Task brief> All lines from the one containing "Instruction: Click the" to the end of the listing below should be output exactly; omit the pictures.

Records to use>
_ _ _ _ _

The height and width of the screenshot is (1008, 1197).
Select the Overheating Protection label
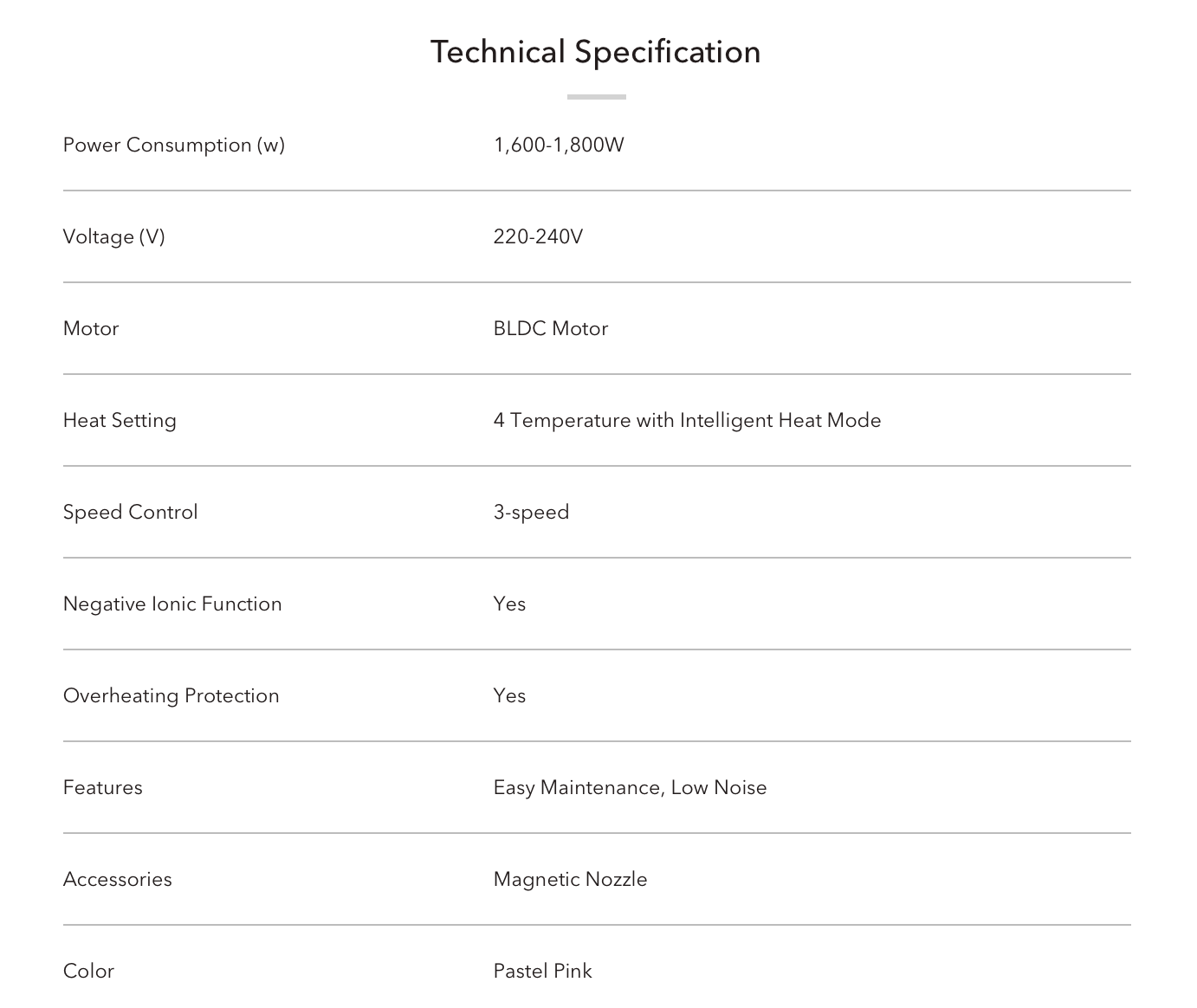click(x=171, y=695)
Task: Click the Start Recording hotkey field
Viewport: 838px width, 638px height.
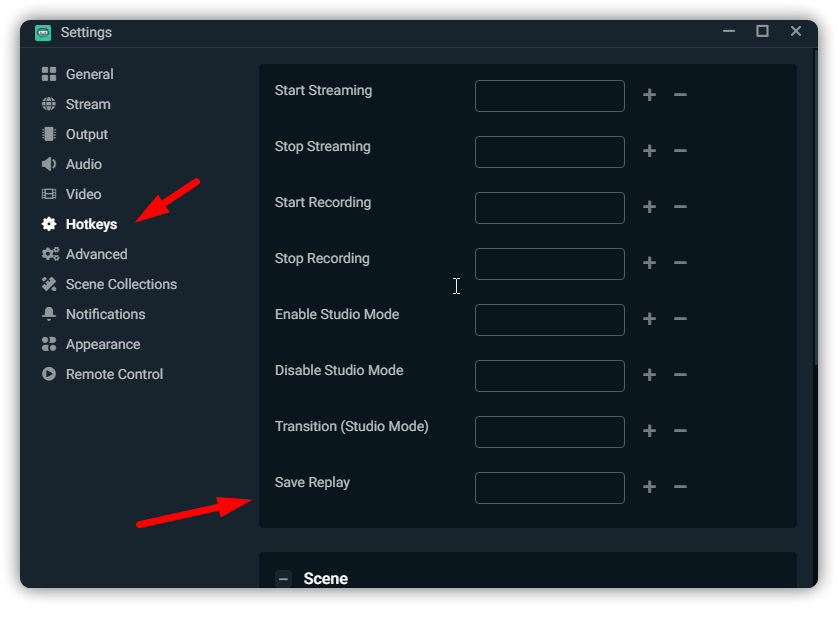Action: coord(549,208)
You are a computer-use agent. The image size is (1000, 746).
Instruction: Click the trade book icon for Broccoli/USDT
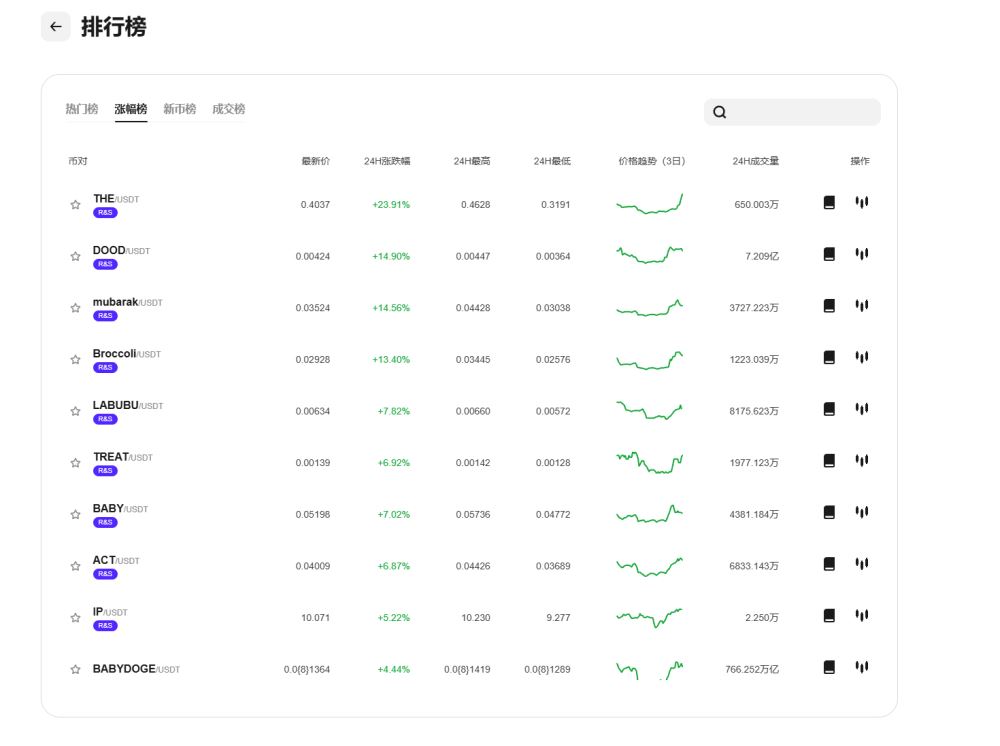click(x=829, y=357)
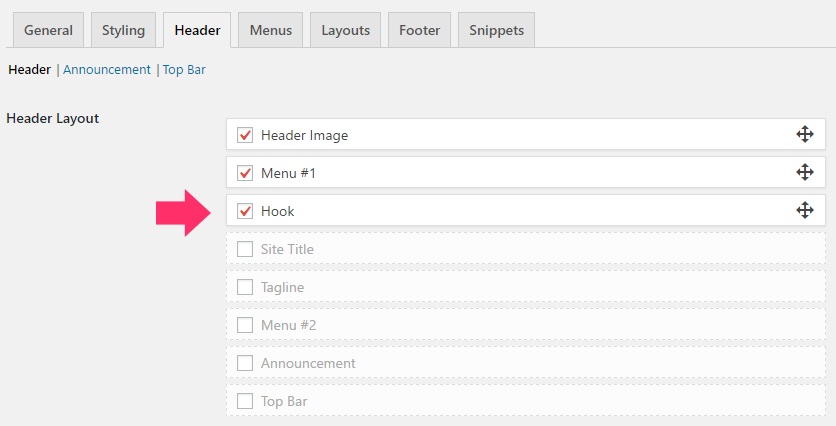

_ _ _ _ _

Task answer>
Instruction: Click the trade book icon for Broccoli/USDT
click(x=829, y=357)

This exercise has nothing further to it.